> [Exercise goal]: A single number is required: how many lines in the records below contain "height".

> [Input]:
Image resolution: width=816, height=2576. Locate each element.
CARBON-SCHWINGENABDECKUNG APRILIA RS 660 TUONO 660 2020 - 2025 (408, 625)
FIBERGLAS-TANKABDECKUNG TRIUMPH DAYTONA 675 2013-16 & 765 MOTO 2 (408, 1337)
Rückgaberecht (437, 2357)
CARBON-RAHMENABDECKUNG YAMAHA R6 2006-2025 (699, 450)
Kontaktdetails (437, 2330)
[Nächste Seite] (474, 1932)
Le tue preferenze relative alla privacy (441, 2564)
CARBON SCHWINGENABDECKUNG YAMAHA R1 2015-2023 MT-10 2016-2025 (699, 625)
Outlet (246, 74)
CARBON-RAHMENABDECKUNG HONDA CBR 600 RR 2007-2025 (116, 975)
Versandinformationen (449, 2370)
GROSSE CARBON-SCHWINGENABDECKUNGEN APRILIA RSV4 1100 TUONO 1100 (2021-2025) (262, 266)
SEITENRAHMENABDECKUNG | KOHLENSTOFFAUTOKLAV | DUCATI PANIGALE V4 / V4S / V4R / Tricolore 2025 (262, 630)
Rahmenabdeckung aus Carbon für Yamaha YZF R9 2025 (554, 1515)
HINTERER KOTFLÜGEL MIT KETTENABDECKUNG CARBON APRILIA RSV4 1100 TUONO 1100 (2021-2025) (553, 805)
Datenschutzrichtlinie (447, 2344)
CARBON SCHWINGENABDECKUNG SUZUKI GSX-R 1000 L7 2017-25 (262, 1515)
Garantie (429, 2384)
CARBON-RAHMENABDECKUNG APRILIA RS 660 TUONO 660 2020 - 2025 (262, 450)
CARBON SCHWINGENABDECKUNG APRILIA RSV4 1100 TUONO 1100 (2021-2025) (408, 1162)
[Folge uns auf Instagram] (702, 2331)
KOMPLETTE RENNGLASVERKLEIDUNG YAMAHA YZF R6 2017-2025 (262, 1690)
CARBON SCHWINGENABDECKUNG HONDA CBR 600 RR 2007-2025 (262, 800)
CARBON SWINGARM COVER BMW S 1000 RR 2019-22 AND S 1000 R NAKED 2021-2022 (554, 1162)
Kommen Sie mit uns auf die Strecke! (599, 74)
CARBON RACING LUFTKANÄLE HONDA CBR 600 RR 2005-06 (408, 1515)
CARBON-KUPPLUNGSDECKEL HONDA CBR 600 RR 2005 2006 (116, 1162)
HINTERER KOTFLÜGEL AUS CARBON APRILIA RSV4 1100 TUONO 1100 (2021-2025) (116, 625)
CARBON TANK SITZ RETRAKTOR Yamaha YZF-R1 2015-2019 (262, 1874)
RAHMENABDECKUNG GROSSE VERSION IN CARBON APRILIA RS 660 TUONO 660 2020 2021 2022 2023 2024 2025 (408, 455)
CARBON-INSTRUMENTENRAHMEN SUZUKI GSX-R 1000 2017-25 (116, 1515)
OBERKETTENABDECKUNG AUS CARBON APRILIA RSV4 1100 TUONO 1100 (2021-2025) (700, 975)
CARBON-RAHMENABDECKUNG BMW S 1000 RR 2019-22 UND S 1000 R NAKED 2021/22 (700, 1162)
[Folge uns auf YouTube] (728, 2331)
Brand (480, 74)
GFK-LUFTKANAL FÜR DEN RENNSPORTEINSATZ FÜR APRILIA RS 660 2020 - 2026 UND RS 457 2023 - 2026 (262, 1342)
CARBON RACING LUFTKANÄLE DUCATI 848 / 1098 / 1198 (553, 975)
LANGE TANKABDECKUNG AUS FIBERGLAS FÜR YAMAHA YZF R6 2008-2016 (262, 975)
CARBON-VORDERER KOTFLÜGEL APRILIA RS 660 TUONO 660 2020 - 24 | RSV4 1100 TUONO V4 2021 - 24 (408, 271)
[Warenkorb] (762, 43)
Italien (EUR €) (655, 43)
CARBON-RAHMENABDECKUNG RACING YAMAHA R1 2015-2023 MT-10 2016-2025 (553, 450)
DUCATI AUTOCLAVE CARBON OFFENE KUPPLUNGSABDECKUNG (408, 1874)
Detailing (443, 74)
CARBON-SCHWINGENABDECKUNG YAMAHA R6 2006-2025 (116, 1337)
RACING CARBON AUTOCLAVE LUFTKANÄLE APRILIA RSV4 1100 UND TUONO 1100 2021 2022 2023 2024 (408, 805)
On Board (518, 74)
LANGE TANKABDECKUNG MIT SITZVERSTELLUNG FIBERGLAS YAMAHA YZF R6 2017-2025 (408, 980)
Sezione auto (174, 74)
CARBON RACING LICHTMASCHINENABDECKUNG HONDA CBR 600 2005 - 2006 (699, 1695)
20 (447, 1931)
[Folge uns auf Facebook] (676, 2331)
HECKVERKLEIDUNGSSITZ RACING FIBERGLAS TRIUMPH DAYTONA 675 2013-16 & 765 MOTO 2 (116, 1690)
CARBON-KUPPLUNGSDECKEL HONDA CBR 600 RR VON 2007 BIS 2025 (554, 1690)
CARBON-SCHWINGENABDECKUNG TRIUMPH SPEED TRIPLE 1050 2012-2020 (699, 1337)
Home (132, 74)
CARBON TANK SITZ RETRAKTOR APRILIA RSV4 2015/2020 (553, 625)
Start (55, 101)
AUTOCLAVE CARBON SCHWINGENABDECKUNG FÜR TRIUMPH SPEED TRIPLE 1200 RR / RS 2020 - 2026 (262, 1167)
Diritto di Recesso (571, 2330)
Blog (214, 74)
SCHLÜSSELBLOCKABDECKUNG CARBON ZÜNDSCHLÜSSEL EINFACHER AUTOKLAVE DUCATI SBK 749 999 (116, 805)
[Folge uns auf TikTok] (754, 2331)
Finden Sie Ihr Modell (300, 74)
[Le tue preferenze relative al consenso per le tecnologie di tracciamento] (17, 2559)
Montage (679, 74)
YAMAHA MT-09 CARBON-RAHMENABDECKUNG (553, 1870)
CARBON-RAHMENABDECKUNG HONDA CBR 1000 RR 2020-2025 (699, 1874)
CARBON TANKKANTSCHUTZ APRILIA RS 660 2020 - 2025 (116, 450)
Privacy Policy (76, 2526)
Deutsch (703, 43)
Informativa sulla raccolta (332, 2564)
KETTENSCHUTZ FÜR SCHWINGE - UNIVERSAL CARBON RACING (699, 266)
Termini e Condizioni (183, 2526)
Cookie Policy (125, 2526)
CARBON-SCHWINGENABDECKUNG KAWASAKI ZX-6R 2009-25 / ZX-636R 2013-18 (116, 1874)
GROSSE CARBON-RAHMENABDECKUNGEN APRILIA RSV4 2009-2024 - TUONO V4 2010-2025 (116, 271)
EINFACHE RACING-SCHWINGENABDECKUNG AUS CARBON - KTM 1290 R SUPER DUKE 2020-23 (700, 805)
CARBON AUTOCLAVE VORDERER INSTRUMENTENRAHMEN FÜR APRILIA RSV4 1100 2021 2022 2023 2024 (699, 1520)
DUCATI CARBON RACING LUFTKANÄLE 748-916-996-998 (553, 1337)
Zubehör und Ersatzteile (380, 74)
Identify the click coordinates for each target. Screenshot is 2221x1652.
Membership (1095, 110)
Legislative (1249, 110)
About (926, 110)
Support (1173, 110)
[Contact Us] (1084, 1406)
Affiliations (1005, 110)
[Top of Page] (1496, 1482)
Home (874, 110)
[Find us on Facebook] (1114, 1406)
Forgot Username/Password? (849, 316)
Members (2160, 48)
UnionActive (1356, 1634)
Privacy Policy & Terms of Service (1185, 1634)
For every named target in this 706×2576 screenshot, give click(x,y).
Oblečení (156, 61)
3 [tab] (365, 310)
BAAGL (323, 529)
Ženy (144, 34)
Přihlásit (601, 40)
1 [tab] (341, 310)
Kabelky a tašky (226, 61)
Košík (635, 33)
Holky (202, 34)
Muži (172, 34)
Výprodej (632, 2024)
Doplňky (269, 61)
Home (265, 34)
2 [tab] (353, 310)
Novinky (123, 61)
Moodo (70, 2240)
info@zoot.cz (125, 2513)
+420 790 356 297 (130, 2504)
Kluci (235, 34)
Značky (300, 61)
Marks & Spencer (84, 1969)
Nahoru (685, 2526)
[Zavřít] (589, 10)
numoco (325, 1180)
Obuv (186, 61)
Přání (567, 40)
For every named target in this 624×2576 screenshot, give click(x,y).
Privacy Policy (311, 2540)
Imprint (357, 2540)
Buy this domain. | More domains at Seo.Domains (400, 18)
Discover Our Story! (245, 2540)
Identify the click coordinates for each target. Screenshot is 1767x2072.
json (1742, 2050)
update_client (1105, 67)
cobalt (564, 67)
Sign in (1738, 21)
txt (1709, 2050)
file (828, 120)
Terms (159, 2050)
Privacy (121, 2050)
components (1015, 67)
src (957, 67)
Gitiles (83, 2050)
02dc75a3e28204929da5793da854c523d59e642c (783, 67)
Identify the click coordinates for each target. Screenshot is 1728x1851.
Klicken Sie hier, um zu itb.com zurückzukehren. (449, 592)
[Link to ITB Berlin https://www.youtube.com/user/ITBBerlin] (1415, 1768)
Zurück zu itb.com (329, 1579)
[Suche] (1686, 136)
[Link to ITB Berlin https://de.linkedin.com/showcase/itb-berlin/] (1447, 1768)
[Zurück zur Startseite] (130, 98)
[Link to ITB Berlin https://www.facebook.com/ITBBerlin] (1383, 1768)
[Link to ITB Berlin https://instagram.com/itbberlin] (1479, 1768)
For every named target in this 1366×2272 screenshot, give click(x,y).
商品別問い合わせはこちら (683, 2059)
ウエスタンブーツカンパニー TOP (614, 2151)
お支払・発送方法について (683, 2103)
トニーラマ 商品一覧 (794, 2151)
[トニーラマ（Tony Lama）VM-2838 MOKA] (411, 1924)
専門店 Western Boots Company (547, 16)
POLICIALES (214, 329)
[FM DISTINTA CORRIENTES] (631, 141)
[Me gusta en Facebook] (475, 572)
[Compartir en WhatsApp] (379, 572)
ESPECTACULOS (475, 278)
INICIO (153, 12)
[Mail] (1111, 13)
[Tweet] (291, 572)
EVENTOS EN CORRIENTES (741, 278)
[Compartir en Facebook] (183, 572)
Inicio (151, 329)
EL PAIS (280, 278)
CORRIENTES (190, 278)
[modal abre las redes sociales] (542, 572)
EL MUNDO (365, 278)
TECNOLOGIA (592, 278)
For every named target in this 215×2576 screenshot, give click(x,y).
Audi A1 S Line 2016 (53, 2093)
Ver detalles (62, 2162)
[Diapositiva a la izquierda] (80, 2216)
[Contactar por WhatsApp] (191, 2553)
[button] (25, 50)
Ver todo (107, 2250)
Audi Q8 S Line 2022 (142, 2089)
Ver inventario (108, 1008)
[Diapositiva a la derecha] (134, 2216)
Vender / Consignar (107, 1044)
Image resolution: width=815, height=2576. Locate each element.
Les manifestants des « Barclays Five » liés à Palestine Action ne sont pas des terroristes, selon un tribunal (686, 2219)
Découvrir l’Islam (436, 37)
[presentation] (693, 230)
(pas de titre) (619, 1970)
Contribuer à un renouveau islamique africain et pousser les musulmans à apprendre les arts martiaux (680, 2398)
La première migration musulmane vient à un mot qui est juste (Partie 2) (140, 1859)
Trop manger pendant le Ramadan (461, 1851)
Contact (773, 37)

> [Task answer]: 2